However, once the Indian Sindhi child goes to school, his situation changes dramatically. When an average non-Sindhi child goes to school, she/he receives education through the medium of the mother tongue. The Sindhi child, on the other hand, invariably learns through a language other than his mother tongue. One may be tempted to assert that there are many Sindhi medium schools where Sindhi children are taught through the Sindhi medium. Of course, the ground reality is very different. Over the years, the number of Sindhi medium schools has dwindled.
A large number of Sindhis in India live in small towns where their number is often limited. It is impossible to think of Sindhi medium schools in such small centres. In the larger urban areas where it is possible to find Sindhi medium schools, the economic and social pressures compel Sindhi parents to send their children to either English medium schools or to vernacular medium schools. These parents realize, and rightly too, that if they send their children to Sindhi medium schools, then their children might not be able to participate with advantage in the competitive adult world. Therefore, in order to equip their children with the best possible education, they send their children non-Sindhi medium schools. Consequently, over the years, most Sindhi medium schools all over the country have closed down for want of learners.

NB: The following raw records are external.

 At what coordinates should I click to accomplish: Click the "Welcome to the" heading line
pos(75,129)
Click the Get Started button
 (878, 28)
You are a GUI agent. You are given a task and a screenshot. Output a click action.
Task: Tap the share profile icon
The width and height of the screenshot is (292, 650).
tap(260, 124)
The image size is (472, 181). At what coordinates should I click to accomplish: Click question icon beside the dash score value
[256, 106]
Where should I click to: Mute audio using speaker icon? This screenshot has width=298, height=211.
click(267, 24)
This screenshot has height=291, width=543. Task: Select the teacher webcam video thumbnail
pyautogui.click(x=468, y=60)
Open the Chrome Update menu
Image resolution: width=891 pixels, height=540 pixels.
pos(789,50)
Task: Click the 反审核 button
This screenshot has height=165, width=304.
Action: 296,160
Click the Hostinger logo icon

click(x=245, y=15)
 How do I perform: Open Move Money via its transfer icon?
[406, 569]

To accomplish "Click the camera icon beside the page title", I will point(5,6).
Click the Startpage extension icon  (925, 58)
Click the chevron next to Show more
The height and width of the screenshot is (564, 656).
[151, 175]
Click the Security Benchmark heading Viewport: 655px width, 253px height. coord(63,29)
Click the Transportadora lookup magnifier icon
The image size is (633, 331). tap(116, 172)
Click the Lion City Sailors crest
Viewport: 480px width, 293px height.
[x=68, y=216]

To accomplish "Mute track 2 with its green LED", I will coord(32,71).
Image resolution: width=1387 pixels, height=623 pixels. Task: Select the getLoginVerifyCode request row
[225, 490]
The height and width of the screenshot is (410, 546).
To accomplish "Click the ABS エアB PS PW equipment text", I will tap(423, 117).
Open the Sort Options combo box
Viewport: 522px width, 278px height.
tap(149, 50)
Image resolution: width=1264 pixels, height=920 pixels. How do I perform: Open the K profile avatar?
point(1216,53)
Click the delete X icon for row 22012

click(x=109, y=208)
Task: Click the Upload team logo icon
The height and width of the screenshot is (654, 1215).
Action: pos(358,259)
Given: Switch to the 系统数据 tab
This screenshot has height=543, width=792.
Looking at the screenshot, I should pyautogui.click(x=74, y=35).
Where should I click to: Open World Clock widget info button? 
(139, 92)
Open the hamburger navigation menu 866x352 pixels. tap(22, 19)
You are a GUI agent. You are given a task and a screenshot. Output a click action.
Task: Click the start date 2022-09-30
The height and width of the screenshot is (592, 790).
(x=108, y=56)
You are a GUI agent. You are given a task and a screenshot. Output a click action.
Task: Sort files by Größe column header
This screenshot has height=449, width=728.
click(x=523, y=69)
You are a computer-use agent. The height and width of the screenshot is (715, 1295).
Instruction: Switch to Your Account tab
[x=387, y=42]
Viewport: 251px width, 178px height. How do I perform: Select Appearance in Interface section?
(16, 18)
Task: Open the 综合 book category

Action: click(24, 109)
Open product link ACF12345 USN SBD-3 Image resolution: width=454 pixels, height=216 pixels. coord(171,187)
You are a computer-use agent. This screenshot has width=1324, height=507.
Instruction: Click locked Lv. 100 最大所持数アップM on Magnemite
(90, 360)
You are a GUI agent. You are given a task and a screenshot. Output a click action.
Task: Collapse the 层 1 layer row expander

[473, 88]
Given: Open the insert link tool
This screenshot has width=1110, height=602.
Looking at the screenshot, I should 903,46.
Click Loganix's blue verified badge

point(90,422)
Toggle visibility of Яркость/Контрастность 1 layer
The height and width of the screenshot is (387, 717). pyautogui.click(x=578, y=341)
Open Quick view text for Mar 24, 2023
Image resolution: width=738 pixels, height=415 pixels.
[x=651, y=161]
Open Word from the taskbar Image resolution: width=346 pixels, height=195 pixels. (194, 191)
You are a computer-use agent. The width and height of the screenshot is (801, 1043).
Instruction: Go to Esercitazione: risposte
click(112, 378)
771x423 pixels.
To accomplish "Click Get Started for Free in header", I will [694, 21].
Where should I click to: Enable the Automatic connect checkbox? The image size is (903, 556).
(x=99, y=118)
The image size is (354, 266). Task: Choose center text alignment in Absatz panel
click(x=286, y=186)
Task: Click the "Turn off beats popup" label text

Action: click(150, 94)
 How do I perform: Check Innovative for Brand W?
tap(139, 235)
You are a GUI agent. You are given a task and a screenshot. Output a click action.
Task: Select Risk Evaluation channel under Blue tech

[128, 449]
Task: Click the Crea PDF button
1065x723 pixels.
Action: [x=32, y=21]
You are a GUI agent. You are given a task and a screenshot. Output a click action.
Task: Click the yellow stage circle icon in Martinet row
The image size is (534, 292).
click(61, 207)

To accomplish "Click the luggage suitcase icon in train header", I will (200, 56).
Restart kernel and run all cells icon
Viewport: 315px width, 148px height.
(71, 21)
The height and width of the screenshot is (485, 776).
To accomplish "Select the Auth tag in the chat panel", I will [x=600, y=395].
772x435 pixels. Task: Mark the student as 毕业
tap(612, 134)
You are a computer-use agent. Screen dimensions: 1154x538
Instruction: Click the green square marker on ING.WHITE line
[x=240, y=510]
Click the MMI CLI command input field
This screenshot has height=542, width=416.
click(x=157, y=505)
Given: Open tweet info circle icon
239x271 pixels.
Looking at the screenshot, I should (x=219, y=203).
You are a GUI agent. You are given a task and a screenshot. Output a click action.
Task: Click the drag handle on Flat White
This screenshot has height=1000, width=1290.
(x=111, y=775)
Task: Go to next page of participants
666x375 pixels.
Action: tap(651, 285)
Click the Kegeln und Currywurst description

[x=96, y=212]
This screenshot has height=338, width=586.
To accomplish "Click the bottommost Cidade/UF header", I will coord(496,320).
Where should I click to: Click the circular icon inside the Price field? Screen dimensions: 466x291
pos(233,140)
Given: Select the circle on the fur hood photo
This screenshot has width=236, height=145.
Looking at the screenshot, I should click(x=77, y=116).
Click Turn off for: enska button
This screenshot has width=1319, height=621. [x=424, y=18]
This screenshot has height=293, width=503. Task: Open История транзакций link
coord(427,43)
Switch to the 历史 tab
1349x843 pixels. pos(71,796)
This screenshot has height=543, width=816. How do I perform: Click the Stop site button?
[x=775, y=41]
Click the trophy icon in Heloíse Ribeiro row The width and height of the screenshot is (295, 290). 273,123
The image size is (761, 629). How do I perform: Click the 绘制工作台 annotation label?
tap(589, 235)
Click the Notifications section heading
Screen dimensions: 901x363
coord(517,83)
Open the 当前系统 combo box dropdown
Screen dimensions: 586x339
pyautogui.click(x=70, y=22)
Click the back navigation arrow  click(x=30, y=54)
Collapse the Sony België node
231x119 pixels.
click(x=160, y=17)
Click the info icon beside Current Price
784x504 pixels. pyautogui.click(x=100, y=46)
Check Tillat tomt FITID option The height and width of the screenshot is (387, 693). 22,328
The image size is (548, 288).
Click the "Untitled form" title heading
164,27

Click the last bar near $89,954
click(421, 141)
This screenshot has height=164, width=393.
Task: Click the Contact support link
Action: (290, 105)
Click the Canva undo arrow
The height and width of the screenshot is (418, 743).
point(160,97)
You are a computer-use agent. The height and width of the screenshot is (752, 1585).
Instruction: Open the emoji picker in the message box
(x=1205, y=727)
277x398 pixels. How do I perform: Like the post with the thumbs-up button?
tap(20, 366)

This is not the entire story – Sindhi children themselves (unless they live in an exclusively Sindhi neighbourhood, which is unlikely in most places in India) find the linguistic pressures from their peer group, both inside school and outside, so great that they prefer to communicate in the language of the region, be it Hindi, Marathi, Gujarati, Panjabi or any other. In fact this pressure is so great that it is not unusual to find Sindhi children speaking with their parents and siblings in the regional language or English.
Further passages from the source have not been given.